■ Task input ■
::::::::::
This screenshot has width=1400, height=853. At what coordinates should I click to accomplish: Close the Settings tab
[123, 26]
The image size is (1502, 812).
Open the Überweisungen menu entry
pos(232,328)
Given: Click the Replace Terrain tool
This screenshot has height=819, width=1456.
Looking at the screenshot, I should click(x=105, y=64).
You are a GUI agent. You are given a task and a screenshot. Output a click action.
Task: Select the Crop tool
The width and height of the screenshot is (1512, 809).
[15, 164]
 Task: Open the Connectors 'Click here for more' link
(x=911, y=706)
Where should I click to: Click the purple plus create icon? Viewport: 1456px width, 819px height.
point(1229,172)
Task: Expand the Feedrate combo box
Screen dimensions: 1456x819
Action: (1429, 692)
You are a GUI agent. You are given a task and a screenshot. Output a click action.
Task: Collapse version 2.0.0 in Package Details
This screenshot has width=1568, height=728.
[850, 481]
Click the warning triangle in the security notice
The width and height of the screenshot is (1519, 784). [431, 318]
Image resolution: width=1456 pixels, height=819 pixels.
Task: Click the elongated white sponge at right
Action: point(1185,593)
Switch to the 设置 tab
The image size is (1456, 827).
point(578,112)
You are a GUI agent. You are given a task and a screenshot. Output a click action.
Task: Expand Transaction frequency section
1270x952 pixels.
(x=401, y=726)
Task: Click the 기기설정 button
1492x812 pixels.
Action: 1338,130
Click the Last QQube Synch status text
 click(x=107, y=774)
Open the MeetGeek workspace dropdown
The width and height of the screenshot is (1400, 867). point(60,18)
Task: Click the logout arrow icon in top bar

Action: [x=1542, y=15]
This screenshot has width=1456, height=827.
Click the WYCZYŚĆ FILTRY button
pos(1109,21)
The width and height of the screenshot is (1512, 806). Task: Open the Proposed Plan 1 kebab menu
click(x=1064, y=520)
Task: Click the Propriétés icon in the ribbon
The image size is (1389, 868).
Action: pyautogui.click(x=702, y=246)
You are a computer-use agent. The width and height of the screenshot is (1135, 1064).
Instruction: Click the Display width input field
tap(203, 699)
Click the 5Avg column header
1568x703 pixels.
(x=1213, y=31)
::::::::::
■ Instructions to follow ■
The line with "This screenshot has width=1456, height=827." and all the lines after it in the records above are to be output exactly, with nothing added.

■ Task result ■
This screenshot has width=1456, height=827.
Click the WYCZYŚĆ FILTRY button
pos(1109,21)
The width and height of the screenshot is (1512, 806). Task: Open the Proposed Plan 1 kebab menu
click(x=1064, y=520)
Task: Click the Propriétés icon in the ribbon
The image size is (1389, 868).
Action: pyautogui.click(x=702, y=246)
You are a computer-use agent. The width and height of the screenshot is (1135, 1064).
Instruction: Click the Display width input field
tap(203, 699)
Click the 5Avg column header
1568x703 pixels.
(x=1213, y=31)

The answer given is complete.